Um dos nossos primeiros estudos teve o seguinte Título: Fundamentos da Fé Católica. Nesse estudo, nós vimos que todo homem tem sede da verdade. Todo homem busca e anseia a verdade. Vimos também que o pecado nos afastou de Deus. Fez com que o homem perdesse aquilo que era original nele, ou seja, a sua intimidade com Deus.

Nesse estudo vimos também que Deus, vendo e sabendo que o homem não poderia por si só conhecer a verdade, enviou seu próprio Filho para nos reconciliarmos com o Pai e conhecermos a verdade em plenitude.

Deus revelou-se plenamente enviando seu próprio Filho, no qual estabeleceu sua Aliança para sempre. O Filho é a Palavra definitiva do Pai, de sorte que depois dele não haverá outra Revelação. (CIC§73)

Por isso hoje nós vamos conversar sobre o versículo que em minha opinião é um dos mais lindos versículos de toda a bíblia: Jo 3,16.

O Verbo se fez carne para salvar-nos, reconciliando-nos com Deus: “Foi Ele que nos amou e enviou-nos seu Filho como vítima de expiação por nossos pecados” (1Jo 4,10). “O Pai enviou seu Filho como o Salvador do mundo” (1Jo 4,14). “Este apareceu para tirar os pecados” (1Jo 3,5) (CIC§457)

Quando nos perguntamos sobre o porquê que o verbo se fez carne, é nesse versículo que encontramos a resposta.

Com efeito, de tal modo Deus amou o mundo, que lhe deu seu Filho único, para que todo o que nele crer não pereça, mas tenha a vida eterna. (Jo 3,16)

Por isso, é preciso antes de tudo saber que o Verbo se fez carne por amor.
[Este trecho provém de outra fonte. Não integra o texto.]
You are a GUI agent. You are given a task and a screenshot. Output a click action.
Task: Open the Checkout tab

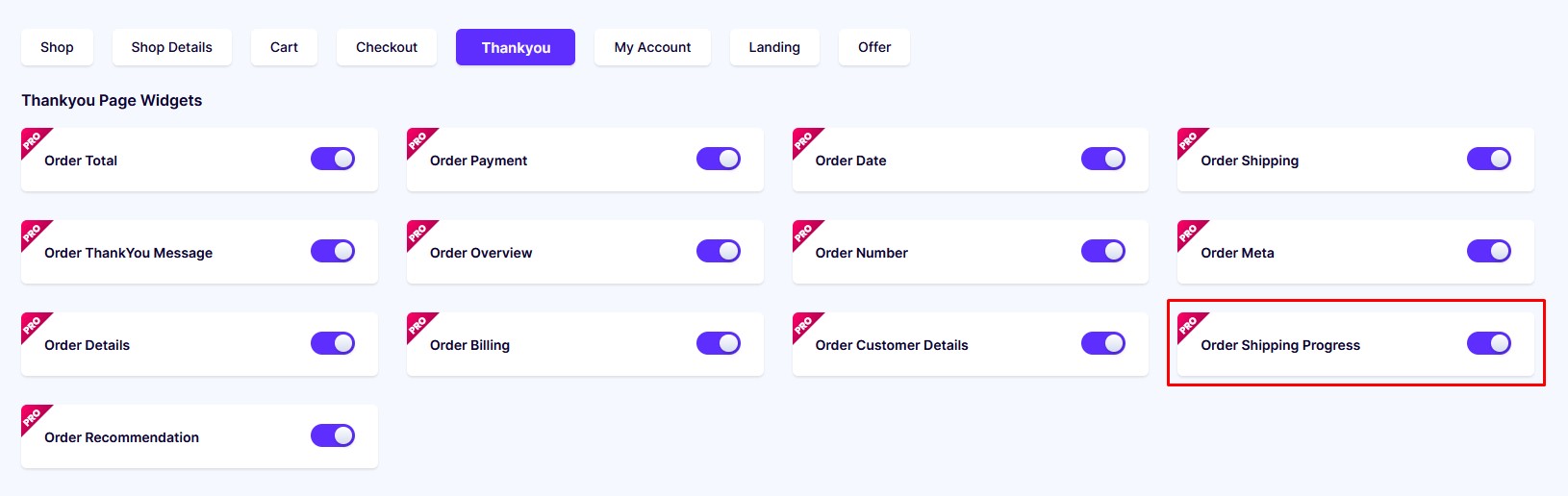tap(387, 47)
Foi por amor e só por amor. Um amor tão grande e tão profundo, que por mais que se queira explicar… Simplesmente é inexplicável. É mistério. Como um Deus pode amar tanto a um homem. Como um criador pode tanto amar uma criatura, ao ponto de permitir que seu Filho assuma a forma de uma criatura e dê a vida por ela…

Por isso dizemos que o Amor salva o mundo. Porém não é um amor qualquer. Não é o amor de um homem para com uma mulher. Não é um amor de Pai para filho, por mais lindo e significativo que seja. O amor que salva o mundo é o amor de um Deus pela humanidade. É um amor que nos ensina a viver sem pecar, pelo simples fato que, quanto mais amarmos, mais faremos a vontade de Deus a nosso respeito: A santificação.